Au niveau de l’évolution technologique des véhicules tout d’abord, il a rappelé « qu’il faudrait prendre ce virage technologique dans les cinq ans et réfléchir à l’impact sur l’ensemble des métiers de la distribution et des services automobiles ». Pour répondre à ces questions, les États généraux de l’auto devraient se tenir en mars 2015. À titre d’exemple, l’émergence de BlaBlacar sur le Web, site de covoiturage, ne doit pas se faire en dehors des réseaux de distribution.

Défendre les acquis de la profession et sauver les carrossiers

La défense des professionnels de la carrosserie apparaît comme le thème majeur du premier combat de Francis Bartholomé.

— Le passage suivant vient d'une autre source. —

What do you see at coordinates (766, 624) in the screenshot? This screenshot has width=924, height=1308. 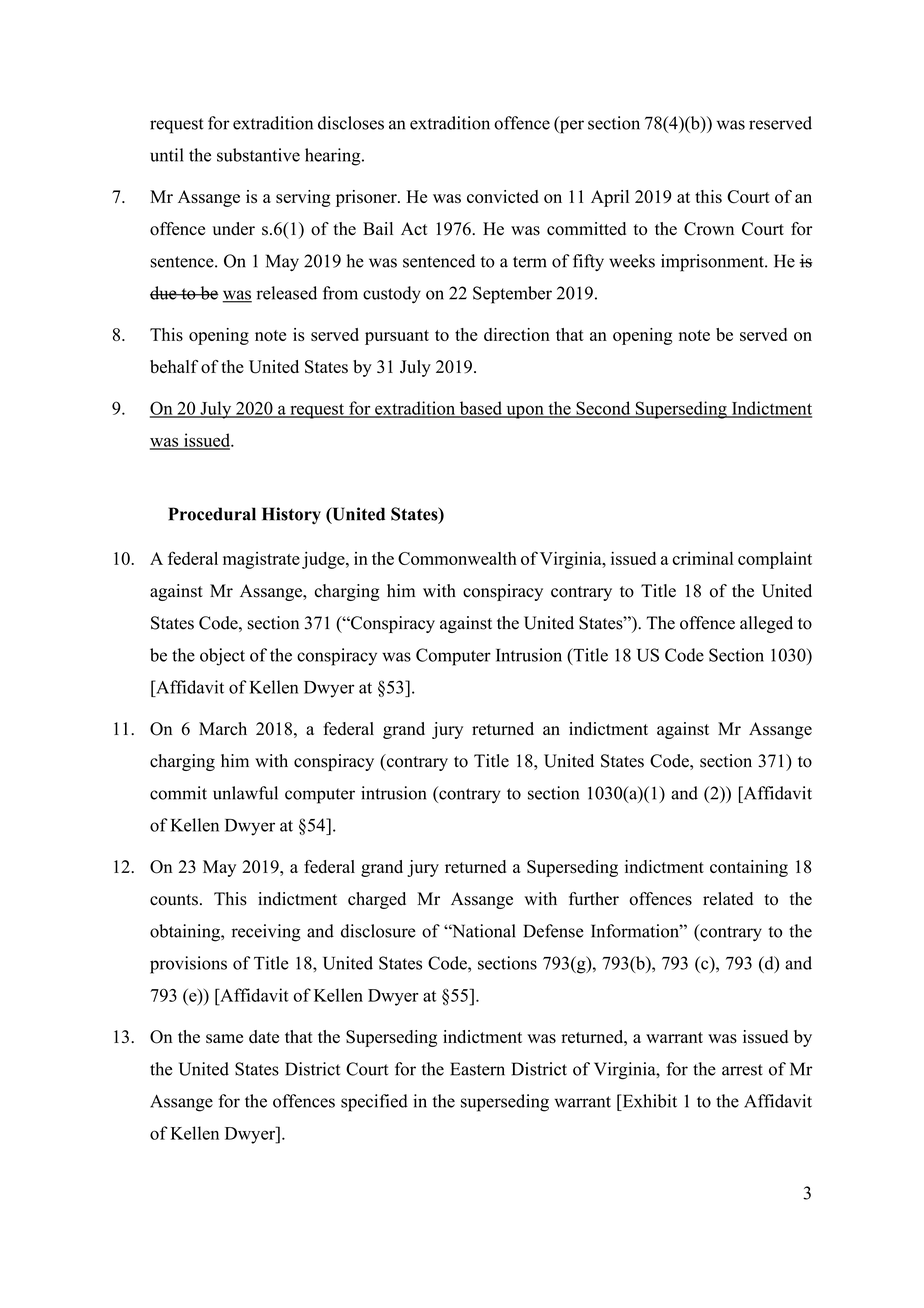 I see `alleged` at bounding box center [766, 624].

Face à une baisse structurelle de la réparation-collision depuis dix ans, il compte porter la voix des professionnels face aux assureurs. Au menu : établir comme le prévoit la loi Hamon une clause volumétrique dans les agréments et, de manière générale, rééquilibrer les relations entre carrossiers et donneurs d’ordres. « Les agréments des assureurs donnent lieu à certaines pratiques qui sont inqualifiables, a-t-il déclaré. Nous ne pouvons pas non plus faire du service à domicile pour les assureurs sans le facturer ». Et d’ajouter : « Les relations contractuelles avec les donneurs d’ordres sont tout simplement déloyales et asphyxient complément les professionnels ».

Non aux plateformes comme Nobilas et à la mise sous tutelle des experts

Dans le même ordre d’idées, Francis Bartholomé s’est déclaré contre le système Nobilas de gestion de sinistres, jugeant qu’il y « avait là un détournement de clientèle ». Autre question centrale pour les carrossiers : celle des experts automobiles. Le CNPA conteste « le rôle économique des experts », rappelant que « la mise sous tutelle économique des experts par les assureurs est inacceptable ». Un problème mis sur la table par le CNPA lors d’une réunion mercredi 15 octobre avec les experts de l’Alliance nationale des experts en automobile (ANEA).

VHU et distributeurs de carburant au menu

Les patrons d’auto-école et les détaillants en carburant sont les autres branches sur lesquelles Francis Bartholomé compte concentrer son action. Au niveau de la distribution de carburant, il a rappelé que la filière allait connaître de nouvelles difficultés suite à l’arrêt par le gouvernement de l’aide CPDC mise en place depuis plusieurs années. À noter que 2 200 professionnels attendent aujourd’hui cette aide pour un montant total de 16 millions d’euros. La question se pose également d’un déploiement de bornes de recharge rapide pour véhicules électriques dans les stations-services indépendantes et pas seulement sur les parkings de la grande distribution.

Enfin, Francis Bartholomé n’a pas oublié la défense de professions réglementées comme les contrôleurs techniques et les recycleurs expliquant que 50 % des VHU tombaient aujourd’hui dans les filières illégales ce qui représentait un manque important de pièces potentielles de réemploi.

Le président du CNPA a rappelé pour conclure qu’il « ne peut y avoir d’avenir pour la filière automobile sans la présence de la filière avale ».